No deaths associated with nephrectomy occurred among the donors. We had one case with an intraoperative complication involving a hepatic laceration due to epiploon adherence. This patient evolved uneventfully in the postoperative time.
Only two patients required another operation, both for gonadal vein bleeding. An intra-abdominal abscess occurred in one patient (0.85%). No further cases of infection were observed.
After being discharged, proteinuria occurred in one patient (0.85%) and a transitory increase of creatinine levels occurred in two patients (1.70%).
Since the introduction of laparoscopic nephrectomy for transplantation in 1995, its safety has been under discussion.5–11 Many authors have compared the laparoscopic option to open nephrectomy in living donors.
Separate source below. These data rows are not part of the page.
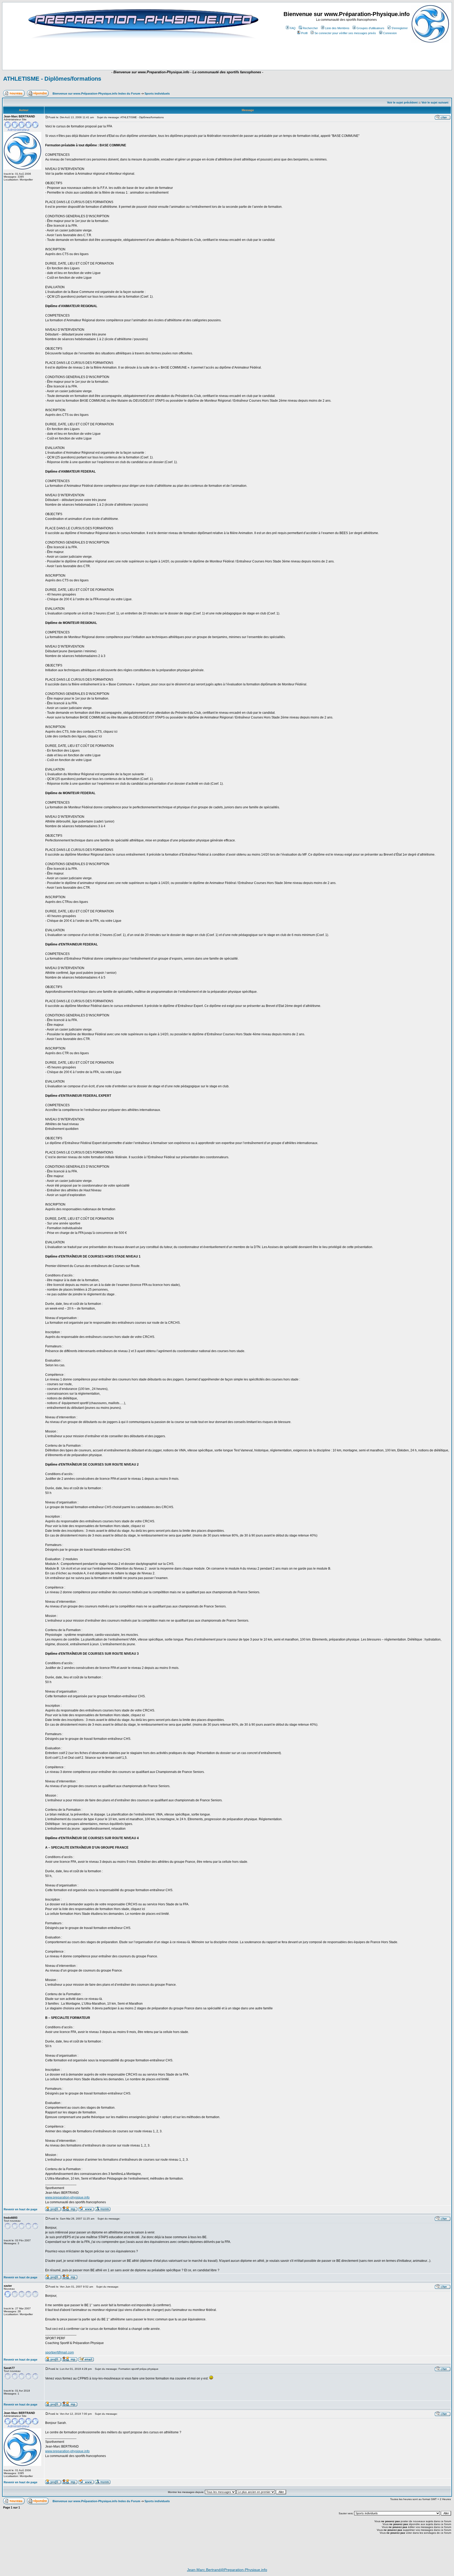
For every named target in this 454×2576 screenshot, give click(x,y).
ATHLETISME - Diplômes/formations (52, 78)
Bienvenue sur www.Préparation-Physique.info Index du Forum (96, 93)
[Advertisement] (130, 54)
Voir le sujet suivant (434, 102)
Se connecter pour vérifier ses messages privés (345, 33)
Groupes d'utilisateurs (370, 28)
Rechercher (310, 28)
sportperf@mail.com (59, 2352)
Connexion (390, 33)
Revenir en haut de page (20, 2209)
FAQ (293, 28)
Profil (304, 33)
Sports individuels (157, 93)
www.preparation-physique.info (67, 2197)
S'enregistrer (399, 28)
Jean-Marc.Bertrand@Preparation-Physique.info (227, 2570)
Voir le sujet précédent (402, 102)
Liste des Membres (337, 28)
The major disadvantages of this technique include increases in both cold and warm ischemia time and prolonged surgery12,14. Other limitations of laparoscopy are the limited access to adequate equipment in developing countries, higher costs, more technical difficulties, and the learning curve necessary for this procedure.
Some studies reported good results with the laparoscopic approach. However, the surgeons conducting the surgery had great expertise using this technique for nephrectomies.7,8 Therefore, the best results may not be reproducible at centers without staff who have previous experience with laparoscopy.
In 2004, we published our initial study of fifteen videolaparoscopic left nephrectomies using live renal donors. The mean surgical time was 179.5 minutes, and the warm ischemia time of the graft was 3.79 minutes. The mean estimated bleeding was 141 mL. There was no need for a blood transfusion or conversion to open surgery. Opioids were required for analgesia in only two cases. On average, 3.1 doses of dipyrone were used for each patient during the hospital stay, and hospital discharge occurred 3.2 days after the operation. Two patients required re-operations, and one of them eventually died.13
The use of mini incision nephrectomy is a safe option for the standard urologist. It has no limitations regarding equipment, and it is less invasive than conventional nephrectomy.14 Comparing this initial experience with mini incision nephrectomy with our previous laparoscopic nephrectomy data, there was no significant difference in either surgical time or length of hospital stay.13 In the subcostal nephrectomy group, both the warm ischemia time and incidence of re-operations were lower, and no major complications or death occurred.
Aguiar et al. compared subcostal mini-incision to lombotomy mini-incision and concluded that both are safe and that neither offers a clear advantage over the other15. Other studies have compared mini-incision open nephrectomy to laparoscopic access, demonstrating comparable safety with both procedures.15,17,18 In terms of cost, previous studies have demonstrated that a subcostal mini incision costs less than a laparoscopy. 19
In our study, reducing the length of the abdominal incision did not influence surgical time or result in an increase in intraoperative complications. Even with the presence of anatomical variations, neither an enlarged incision nor a change in surgical access was needed because the organ preparation could be accomplished successfully with brief warm and cold ischemia times. Additionally, the mean hospital stay was short, and few surgical complications occurred.
The use of a subcostal mini-incision is both safe and similar to conventional techniques previously described in the literature. This type of procedure may be associated with reduced surgical trauma, which in turn leads to a shorter hospital stay, an earlier return to normal activities, and reduced morbidity and mortality. Additionally, the risk of complications proved to be low.